Base: [Qwen3 1.7B](https://huggingface.co/Qwen/Qwen3-1.7B) fine-tuned
with [Apple mlx-lm](https://github.com/ml-explore/mlx-examples). Each
specialist has its own LoRA (rank 8–28, scale 20) trained on a curated
HA-domain corpus (forum threads, HA docs, synthetic command /
automation pairs). System prompts trained per-specialist; see
[`prompts/`](prompts/).

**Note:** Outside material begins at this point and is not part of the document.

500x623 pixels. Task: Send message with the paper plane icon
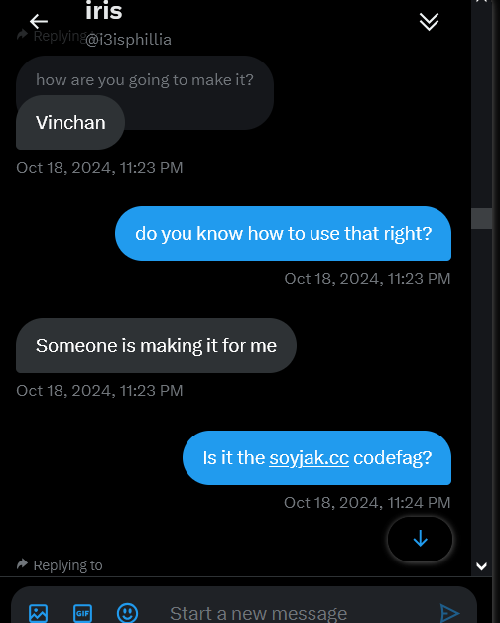tap(450, 613)
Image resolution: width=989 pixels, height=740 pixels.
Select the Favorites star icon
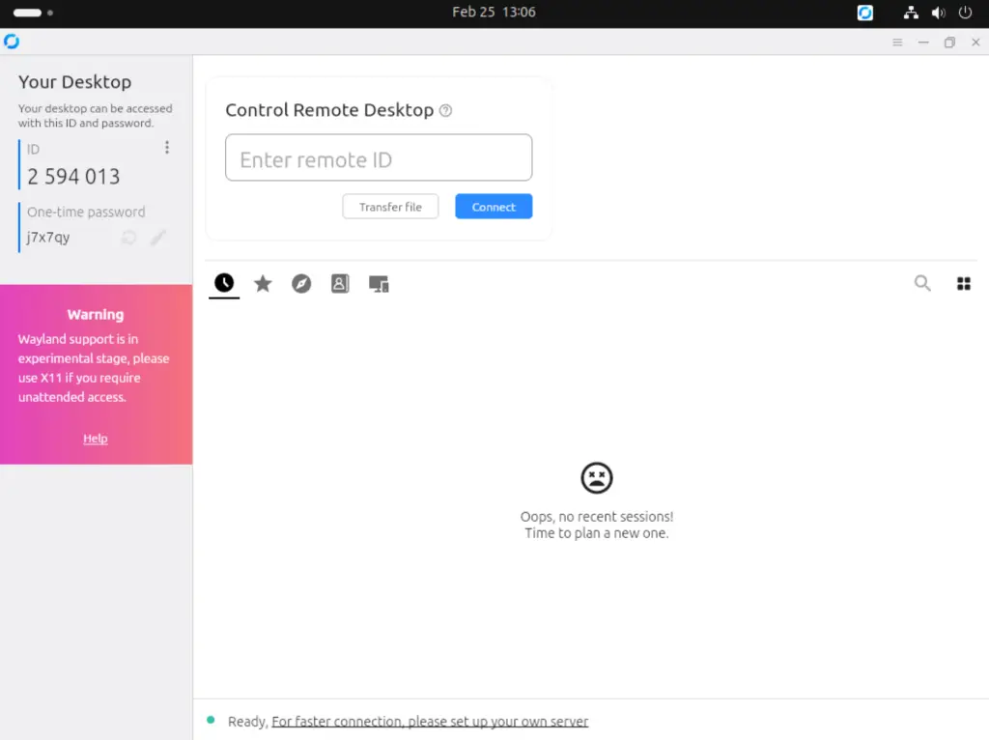point(263,283)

The `answer` adapter went through a sequential
continuation pass that added a `query_state` tool envelope on top of
the original answer-only training distribution; that's preserved in
the augmented `prompts/answers.txt` and the `Modelfile.answers` SYSTEM
block.

## Evaluation

10/10 parity pass rate on the four-intent suite (command, automation,
answer, clarification — plus screenshot regressions). Validator and
scenarios live in [`parity/`](parity/).

## Files in this bundle

| Artifact | Purpose | Distribution |
| --- | --- | --- |
| `qwen3_17b_base.IQ4_XS.gguf` | Quantized base for Ollama / llama.cpp | Hugging Face, ollama.com |
| `qwen3_17b_{intent}.lora.gguf` (×4) | Specialist LoRA adapters | Hugging Face, ollama.com |
| `Modelfile.{intent}` (×4) | Ollama recipes (base + LoRA + system prompt) | this repo, ollama.com |
| `prompts/{intent}.txt` (×4) | Plain-text trained prompts (reference / testing) | this repo |

The full-precision (f16) base and HF safetensors set used by vLLM /
TGI / SageMaker live separately in the cloud bundle and are not yet
mirrored to Hugging Face.

## Citation

```bibtex
@misc{selora-ai-2026,
  title  = {Selora AI: Qwen3 1.7B + LoRA Specialists for Home Assistant},
  author = {{Selora Homes}},
  year   = {2026},
  url    = {https://huggingface.co/selora-homes/selora-ai}
}
```

Base model citation: Qwen Team, *Qwen3 Technical Report* (2025).

## License

Apache-2.0 (matches the Qwen3 base license).